Meses después empezó su relación actual, con la conocida artista Danae Stratou, madre a su vez de dos hijos. Durante este periodo en Grecia asesoró brevemente al socialista Yorgos Papandréu, pese a no tener «ninguna confianza» en su partido, y se transformó en un personaje inesperadamente popular: Yanis Varoufakis fue uno de esos visionarios que supieron pronosticar la inminente crisis financiera, lo que él denominó «el tsunami», y a partir de ahí desplegó una actividad incansable a través de internet, los medios tradicionales -su inglés rico y florido, aunque con acento, le ha convertido en un habitual de las teles extranjeras- y sus propios libros. Al final, él mismo fue víctima de la debacle: los recortes obligaron a suprimir el programa de doctorado que había creado y «encogieron» su salario, a la vez que empezaba a recibir amenazas por su insistencia en exponer los escándalos de los banqueros griegos. En 2012 acabó mudándose a Estados Unidos junto a Danae. Allí se colocó de profesor en la Universidad de Texas y trabajó para la compañía de videojuegos Valve, como asesor sobre economías virtuales, pese a que no había tocado un juego de ordenador desde el vetusto ‘Space Invaders’.

En un Mini

Ahora, la pareja está de vuelta en Atenas, en su piso al pie de la Acrópolis, y Varoufakis se mueve por la capital en su moto Yamaha 1.300 y en un Mini. Poseen también una casa en la isla, bastante pija, de Aegina, un «santuario» donde salen a navegar en zódiac. De pronto, este «marxista informal y contradictorio» de cabeza rapada y camisa por fuera se ha convertido en un icono, no solo político sino también estético: en su país, cuenta incluso con exaltadas admiradoras adolescentes, a las que llaman ‘varoufitas’, y su actual gira por Europa -siempre en clase turista- está brindando el placer travieso de contrastarlo con sus interlocutores, que parecen ganar años y cubrirse de polvo al colocarse junto a este griego tan poco clásico. «Tiene una presencia dura e inusual, una estética alternativa que va a marcar moda en Europa. Imaginárselo junto a De Guindos es como un choque entre dos mundos», sonríe Aquiles Hekimoglou, analista político del semanario ‘To Vima’, que tiene su propia idea sobre las atribuciones reales del personaje: «Es más un dirigente de comunicación que un ministro de Finanzas. El verdadero faro de la economía es el vicepresidente, que no tiene cartera. A Varoufakis le corresponde un papel más simbólico».

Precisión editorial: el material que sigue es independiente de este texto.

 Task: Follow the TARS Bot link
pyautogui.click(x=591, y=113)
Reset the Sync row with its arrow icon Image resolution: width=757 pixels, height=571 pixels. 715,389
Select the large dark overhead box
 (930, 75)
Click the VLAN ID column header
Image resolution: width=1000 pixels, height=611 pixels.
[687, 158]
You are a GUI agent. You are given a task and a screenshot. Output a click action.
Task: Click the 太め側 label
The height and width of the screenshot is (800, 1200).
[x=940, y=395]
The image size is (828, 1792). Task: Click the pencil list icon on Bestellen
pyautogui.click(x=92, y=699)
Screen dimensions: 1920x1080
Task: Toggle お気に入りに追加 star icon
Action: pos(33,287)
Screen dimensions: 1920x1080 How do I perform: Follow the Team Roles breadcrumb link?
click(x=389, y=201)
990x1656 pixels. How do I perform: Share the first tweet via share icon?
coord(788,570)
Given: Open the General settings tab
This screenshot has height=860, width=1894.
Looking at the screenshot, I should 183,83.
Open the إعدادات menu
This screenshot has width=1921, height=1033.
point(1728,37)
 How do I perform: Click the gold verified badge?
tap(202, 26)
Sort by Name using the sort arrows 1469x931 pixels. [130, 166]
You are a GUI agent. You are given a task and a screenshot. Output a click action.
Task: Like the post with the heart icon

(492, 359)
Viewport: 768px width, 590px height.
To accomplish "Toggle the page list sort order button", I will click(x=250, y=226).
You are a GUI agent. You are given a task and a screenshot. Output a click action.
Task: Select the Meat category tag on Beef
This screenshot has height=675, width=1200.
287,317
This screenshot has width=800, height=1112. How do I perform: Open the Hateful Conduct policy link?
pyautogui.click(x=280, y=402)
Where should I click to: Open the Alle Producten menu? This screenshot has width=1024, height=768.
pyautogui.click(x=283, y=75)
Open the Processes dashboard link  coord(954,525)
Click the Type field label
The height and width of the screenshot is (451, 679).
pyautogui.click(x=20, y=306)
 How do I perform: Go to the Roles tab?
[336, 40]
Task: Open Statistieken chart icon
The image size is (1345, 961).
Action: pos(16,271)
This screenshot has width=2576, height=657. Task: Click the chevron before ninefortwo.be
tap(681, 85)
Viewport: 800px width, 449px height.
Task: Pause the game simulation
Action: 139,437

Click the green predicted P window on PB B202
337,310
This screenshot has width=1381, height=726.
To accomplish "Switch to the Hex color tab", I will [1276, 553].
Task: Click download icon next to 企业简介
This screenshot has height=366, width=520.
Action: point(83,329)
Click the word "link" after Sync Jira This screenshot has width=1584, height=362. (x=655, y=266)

¿Y qué opina Lambros, el traductor sin techo que tanto emocionó a Yanis Varoufakis? «Para mí ya ha hecho algo. Le miré a los ojos y él me miró a los míos, le hablé y él me escuchó. Se sensibilizó, le cayeron unas lágrimas, y la verdad es que me impresionó. Me parece importante, porque lo que los griegos queremos ahora mismo de los políticos es precisamente eso: que nos traten con respeto y con dignidad».